* [Short problem]
Reproduce the records verbatim from the line with "Where should I click to: Click" to the line with "Image resolution: width=1024", both lines included, and output nothing else.

────────────────────

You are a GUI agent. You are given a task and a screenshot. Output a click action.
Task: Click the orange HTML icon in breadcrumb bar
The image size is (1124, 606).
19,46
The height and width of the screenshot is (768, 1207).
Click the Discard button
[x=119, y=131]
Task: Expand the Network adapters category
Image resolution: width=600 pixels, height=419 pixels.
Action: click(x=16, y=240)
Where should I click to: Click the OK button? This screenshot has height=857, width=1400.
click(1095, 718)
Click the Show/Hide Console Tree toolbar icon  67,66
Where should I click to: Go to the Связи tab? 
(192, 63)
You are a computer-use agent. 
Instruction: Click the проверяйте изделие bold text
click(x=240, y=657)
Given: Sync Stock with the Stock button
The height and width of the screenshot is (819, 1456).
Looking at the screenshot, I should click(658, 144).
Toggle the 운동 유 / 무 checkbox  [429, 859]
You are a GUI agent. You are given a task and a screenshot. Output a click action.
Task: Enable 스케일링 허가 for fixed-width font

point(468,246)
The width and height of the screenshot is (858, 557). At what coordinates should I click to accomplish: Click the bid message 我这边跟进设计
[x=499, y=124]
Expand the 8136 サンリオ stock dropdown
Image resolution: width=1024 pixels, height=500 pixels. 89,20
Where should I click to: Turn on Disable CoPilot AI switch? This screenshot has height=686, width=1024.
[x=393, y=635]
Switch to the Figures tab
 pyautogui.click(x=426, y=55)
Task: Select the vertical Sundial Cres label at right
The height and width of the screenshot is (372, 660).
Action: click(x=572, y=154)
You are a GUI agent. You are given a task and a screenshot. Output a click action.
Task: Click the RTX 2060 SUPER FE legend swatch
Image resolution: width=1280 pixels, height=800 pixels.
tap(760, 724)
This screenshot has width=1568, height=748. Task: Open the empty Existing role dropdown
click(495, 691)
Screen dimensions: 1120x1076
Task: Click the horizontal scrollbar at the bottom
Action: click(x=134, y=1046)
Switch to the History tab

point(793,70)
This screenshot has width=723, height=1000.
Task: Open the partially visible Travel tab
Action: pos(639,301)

────────────────────

* [Output of the task]
Where should I click to: Click the OK button? This screenshot has height=857, width=1400.
click(1095, 718)
Click the Show/Hide Console Tree toolbar icon  67,66
Where should I click to: Go to the Связи tab? 
(192, 63)
You are a computer-use agent. 
Instruction: Click the проверяйте изделие bold text
click(x=240, y=657)
Given: Sync Stock with the Stock button
The height and width of the screenshot is (819, 1456).
Looking at the screenshot, I should click(658, 144).
Toggle the 운동 유 / 무 checkbox  [429, 859]
You are a GUI agent. You are given a task and a screenshot. Output a click action.
Task: Enable 스케일링 허가 for fixed-width font

point(468,246)
The width and height of the screenshot is (858, 557). At what coordinates should I click to accomplish: Click the bid message 我这边跟进设计
[x=499, y=124]
Expand the 8136 サンリオ stock dropdown
Image resolution: width=1024 pixels, height=500 pixels. 89,20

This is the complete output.